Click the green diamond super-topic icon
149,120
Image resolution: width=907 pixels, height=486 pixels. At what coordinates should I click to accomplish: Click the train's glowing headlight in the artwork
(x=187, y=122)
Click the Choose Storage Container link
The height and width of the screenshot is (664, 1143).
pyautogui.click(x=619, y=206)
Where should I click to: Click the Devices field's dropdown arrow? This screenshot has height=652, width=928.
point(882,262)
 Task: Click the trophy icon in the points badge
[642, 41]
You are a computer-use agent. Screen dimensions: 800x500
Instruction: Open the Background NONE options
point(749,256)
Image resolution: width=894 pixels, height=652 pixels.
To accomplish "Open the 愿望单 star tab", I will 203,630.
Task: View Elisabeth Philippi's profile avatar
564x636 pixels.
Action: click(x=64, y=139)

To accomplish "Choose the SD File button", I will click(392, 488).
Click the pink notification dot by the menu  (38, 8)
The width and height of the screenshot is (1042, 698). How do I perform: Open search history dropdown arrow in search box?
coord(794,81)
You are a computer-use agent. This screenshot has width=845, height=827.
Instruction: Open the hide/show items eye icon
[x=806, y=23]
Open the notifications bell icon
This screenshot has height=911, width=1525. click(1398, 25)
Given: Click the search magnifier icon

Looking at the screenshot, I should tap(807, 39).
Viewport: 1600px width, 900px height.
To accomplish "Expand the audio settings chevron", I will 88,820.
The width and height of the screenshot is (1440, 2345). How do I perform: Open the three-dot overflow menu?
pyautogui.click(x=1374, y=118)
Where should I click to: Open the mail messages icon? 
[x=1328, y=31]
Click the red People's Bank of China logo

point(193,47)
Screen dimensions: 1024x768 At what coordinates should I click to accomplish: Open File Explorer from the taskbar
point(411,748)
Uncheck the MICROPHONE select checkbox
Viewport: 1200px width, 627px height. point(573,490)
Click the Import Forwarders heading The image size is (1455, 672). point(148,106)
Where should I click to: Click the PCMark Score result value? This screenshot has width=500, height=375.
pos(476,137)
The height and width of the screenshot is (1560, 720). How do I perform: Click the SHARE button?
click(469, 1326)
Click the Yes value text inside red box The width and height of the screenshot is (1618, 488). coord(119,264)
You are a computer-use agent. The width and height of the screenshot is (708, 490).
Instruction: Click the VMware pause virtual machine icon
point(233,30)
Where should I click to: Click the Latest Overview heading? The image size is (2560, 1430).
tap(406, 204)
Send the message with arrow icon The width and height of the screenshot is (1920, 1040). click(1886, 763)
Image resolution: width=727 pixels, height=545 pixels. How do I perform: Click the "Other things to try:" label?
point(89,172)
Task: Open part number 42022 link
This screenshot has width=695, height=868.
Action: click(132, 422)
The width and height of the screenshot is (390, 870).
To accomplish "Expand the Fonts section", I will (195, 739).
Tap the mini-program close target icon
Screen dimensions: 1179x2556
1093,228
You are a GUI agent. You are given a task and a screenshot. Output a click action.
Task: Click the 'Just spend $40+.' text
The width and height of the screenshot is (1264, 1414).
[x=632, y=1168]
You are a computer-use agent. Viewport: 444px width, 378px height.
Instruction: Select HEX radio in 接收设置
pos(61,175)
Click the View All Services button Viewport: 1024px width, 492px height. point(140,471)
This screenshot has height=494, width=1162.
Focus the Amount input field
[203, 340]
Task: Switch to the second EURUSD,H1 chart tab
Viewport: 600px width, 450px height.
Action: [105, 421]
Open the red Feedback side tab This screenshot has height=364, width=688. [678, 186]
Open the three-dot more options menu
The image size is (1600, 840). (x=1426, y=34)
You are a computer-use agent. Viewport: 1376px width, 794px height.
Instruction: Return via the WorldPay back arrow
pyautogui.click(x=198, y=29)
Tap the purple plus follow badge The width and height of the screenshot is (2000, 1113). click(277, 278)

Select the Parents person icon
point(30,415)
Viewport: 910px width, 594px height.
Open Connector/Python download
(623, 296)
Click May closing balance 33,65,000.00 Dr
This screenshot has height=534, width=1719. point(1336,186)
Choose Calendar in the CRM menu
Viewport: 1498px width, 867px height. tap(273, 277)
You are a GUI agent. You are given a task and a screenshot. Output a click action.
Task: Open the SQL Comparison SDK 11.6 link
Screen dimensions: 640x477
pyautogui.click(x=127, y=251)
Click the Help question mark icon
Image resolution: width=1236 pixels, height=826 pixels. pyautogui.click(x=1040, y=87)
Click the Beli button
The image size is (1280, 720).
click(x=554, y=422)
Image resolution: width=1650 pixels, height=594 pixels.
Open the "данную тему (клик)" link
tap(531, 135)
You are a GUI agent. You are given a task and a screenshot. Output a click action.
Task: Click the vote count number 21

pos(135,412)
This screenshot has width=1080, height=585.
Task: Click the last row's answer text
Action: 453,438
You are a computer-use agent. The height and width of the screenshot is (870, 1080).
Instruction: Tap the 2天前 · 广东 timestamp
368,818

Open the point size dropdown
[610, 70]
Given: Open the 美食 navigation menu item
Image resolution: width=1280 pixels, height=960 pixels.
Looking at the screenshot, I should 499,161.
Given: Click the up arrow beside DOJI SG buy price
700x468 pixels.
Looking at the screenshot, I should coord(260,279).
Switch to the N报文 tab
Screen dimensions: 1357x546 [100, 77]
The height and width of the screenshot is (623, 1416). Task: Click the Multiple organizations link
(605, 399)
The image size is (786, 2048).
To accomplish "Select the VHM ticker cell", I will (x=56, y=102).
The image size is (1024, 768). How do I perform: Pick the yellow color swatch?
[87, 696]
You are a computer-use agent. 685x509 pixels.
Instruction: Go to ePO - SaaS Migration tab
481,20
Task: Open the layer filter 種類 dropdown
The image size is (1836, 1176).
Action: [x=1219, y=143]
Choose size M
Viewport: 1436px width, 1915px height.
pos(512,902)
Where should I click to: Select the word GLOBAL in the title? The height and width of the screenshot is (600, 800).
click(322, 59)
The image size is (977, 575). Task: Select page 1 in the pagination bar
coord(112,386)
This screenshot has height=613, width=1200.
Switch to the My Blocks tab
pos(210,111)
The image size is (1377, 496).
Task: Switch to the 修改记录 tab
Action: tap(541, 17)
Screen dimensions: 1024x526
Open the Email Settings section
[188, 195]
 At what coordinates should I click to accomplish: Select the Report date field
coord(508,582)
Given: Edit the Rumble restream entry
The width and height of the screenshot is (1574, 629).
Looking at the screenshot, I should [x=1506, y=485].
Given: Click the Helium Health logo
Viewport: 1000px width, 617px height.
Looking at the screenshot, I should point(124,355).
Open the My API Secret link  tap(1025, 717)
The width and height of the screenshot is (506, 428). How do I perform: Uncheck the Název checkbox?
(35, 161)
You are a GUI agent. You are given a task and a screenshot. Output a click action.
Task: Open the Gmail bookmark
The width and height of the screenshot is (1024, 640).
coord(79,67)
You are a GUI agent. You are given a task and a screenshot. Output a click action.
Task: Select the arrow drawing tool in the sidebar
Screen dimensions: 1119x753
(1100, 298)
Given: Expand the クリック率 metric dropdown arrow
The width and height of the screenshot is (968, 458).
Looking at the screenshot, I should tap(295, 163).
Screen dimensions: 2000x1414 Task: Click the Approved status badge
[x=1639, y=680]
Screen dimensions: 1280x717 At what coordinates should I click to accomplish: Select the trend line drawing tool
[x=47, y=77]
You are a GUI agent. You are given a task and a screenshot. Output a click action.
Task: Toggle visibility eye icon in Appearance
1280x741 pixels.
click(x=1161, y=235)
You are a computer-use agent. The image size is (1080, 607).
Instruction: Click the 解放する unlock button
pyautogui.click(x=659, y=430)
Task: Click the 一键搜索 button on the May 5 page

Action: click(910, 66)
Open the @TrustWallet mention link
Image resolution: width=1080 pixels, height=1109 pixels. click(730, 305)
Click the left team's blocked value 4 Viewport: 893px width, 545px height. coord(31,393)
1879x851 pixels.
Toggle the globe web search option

====

Assigned task
Out of the material above, select every line that holds the string "Toggle".

Exercise answer
Task: Toggle visibility eye icon in Appearance
Toggle the globe web search option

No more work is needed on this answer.